# Convolution on Multi-core CPUs

When targeting CPUs, the set of possible optimizations and opportunities for parallelization are limited. You can exploit multiple cores and split your computations across those. You can exploit SIMD units in each core to further boost performance. If your CPU has an embedded GPU (for example, the Intel Iris graphics cores), it is sometimes possible to use the GPU through the OpenCL environment. These tightly-integrated GPUs share the memory space, and do not require explicit copying that is otherwise necessary for accelerators. A side benefit of using OpenCL here is the future possibility of porting to another, newer, OpenCL-compatible platform. 

1. SIMD Vectorization:
While most OpenCL compilers will auto-vectorize simple code, it is often necessary to explicitly use OpenCL vector types for ensuring high performance. This eliminates writing low-level intrinsics, and transparently allows the same OpenCL code to run on different hardware with varying SIMD vector widths. The **float4** type is an example of the OpenCL vector type. Apart from changing the type of your operation, you have to rearrnage your inputs to fit the vector access pattern.

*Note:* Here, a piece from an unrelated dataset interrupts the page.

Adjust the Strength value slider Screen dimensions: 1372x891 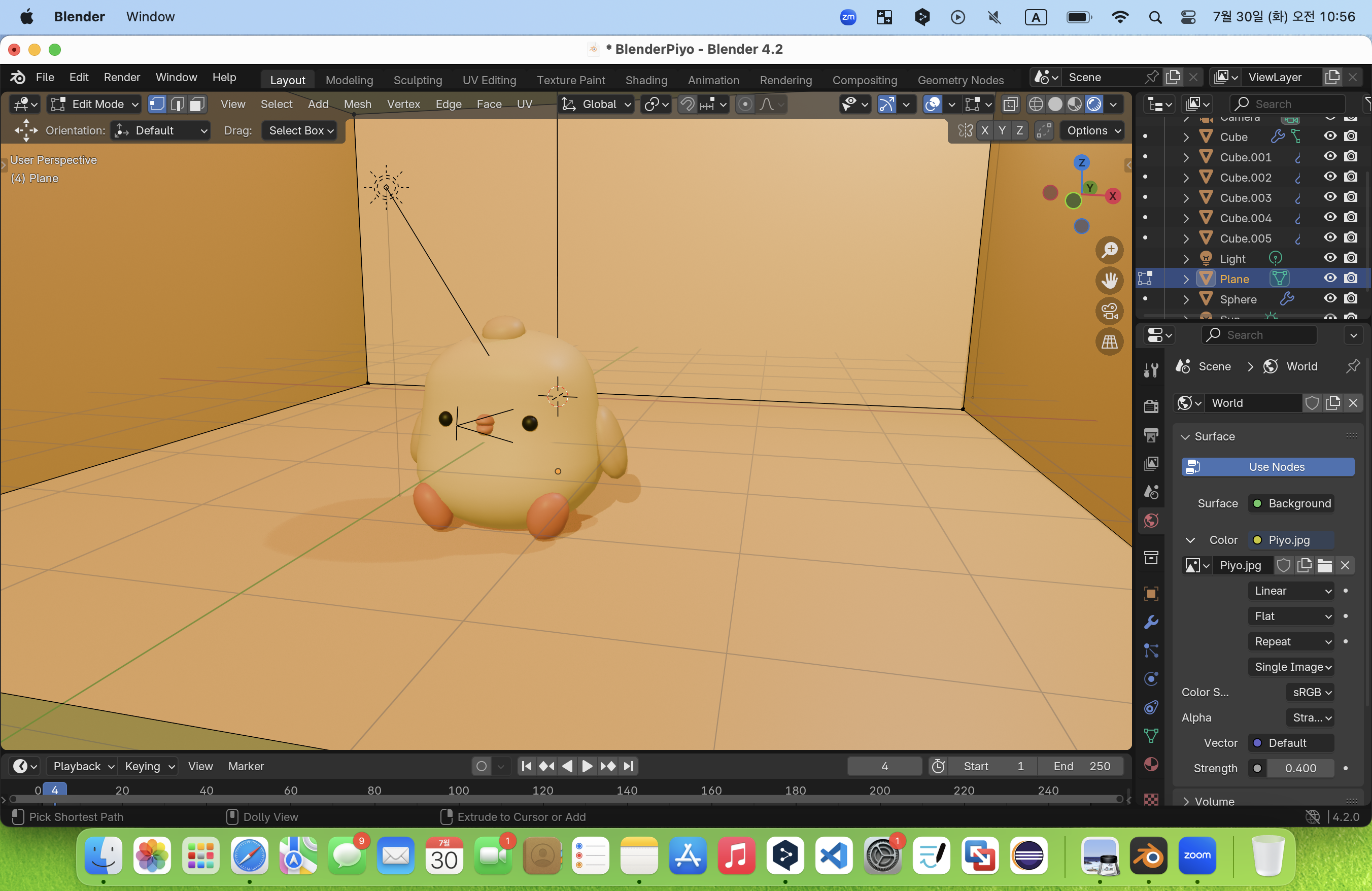(x=1299, y=768)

A 2D convolution rewritten for SIMD vectorization looks like one below:


In [None]:
__kernel void convolve(
        const __global float *in,               // W*H input images
        __constant float *filt,                 // K*K filter kernel
        __global float *out,                    // W*H output images
        const int K,                            // filter resolution
        const float pBias)                      // constant offset/bias
{
        // get pixel position
        const int W = get_global_size(0);
        const int H = get_global_size(1);

        // get image resolution
        const int x = get_global_id(0); 
        const int y = get_global_id(1);

        float4 sum = 0;

        // loop over rows
        for (int r = 0; r < K; r++) 
        {
                // loop over columns
                for(int c = 0,c4 = 0; c < K, c4<ceil(K/4); c+=4,c4++)
                {
                        float4 filt4 = vload4(c4,filt[r*K]);
                        float4 in4 = vload4(c4,in[(y+r)*W+x]);
                        sum += filt4*in4;
                }
                // TODO: for the odd last element..
        }
        out[y*W+x] = sum.x + sum.y + sum.z + sum.w + pBias;
}

The code above works well for large values of K>5. For smaller values of K<=5, we may want to avoid vectorization.

2. Loop Unrolling:
We can also use loop unrolling as a way to improve performance. Loops, without extra information, are sequential operations. If the programmer (or compiler) can reason about data independence across loop iterations, we can run each loop iteration in parallel. A programmer can provide hints to the compiler about what loop to unroll and to what extent. We first show a simple manually unrolled OpenCL kernel, and its equivalent version with compiler hints.

In [None]:
__kernel void convolve(
        const __global float *in,               // W*H input images
        __constant float *filt,                 // K*K filter kernel
        __global float *out,                    // W*H output images
        const int K,                            // filter resolution
        const float pBias)                      // constant offset/bias
{
        // get pixel position
        const int W = get_global_size(0);
        const int H = get_global_size(1);

        // get image resolution
        const int x = get_global_id(0); 
        const int y = get_global_id(1);

        float sum = 0;
        int c = 0;

        // loop over rows
        for (int r = 0, r < K, r++)
        {
                // loop over columns
                for(c = 0, c < K, c+=2)
                {
                        sum += filt[r*K+c]*in[((y+r)*W+x)+c];
                        sum += filt[r*K+c+1]*in[((y+r)*W+x)+c+1];
                }
        }
        out[y*W+x] = sum + pBias;
}

In [None]:
__kernel void convolve(
        const __global float *in,               // W*H input images
        __constant float *filt,                 // K*K filter kernel
        __global float *out,                    // W*H output images
        const int K,                            // filter resolution
        const float pBias)                      // constant offset/bias
{
        // get pixel position
        const int W = get_global_size(0);
        const int H = get_global_size(1);

        // get image resolution
        const int x = get_global_id(0); 
        const int y = get_global_id(1);

        float sum = 0;
        int c = 0;

        // loop over rows
        for (int r = 0, r < K, r++)
        {
                // loop over columns
                // only in OpenCL 2.0
                __attribute__ ((opencl unroll hint(2)))
                for(c = 0, c < K, c++)
                {
                        sum += filt[r*K+c]*in[((y+r)*W+x)+c];
                }
        }
        out[y*W+x] = sum + pBias;
}

3. Thread-Level Parallelism
The final aspect of performance tuning is parallelization across cores. This is not direct or explicit under OpenCL, but can be configured by careful selection of **global** and **local** workgroup sizes. When they're equal, all work items are scheduled onto a single core. The ratio between these workgroup sizes indicates the number of threads/cores you can target. The OpenCL runtime can also be configured through **Device Fission** settings to partition the OpenCL device and restrict OpenCL operations onto a subset of available threads/cores.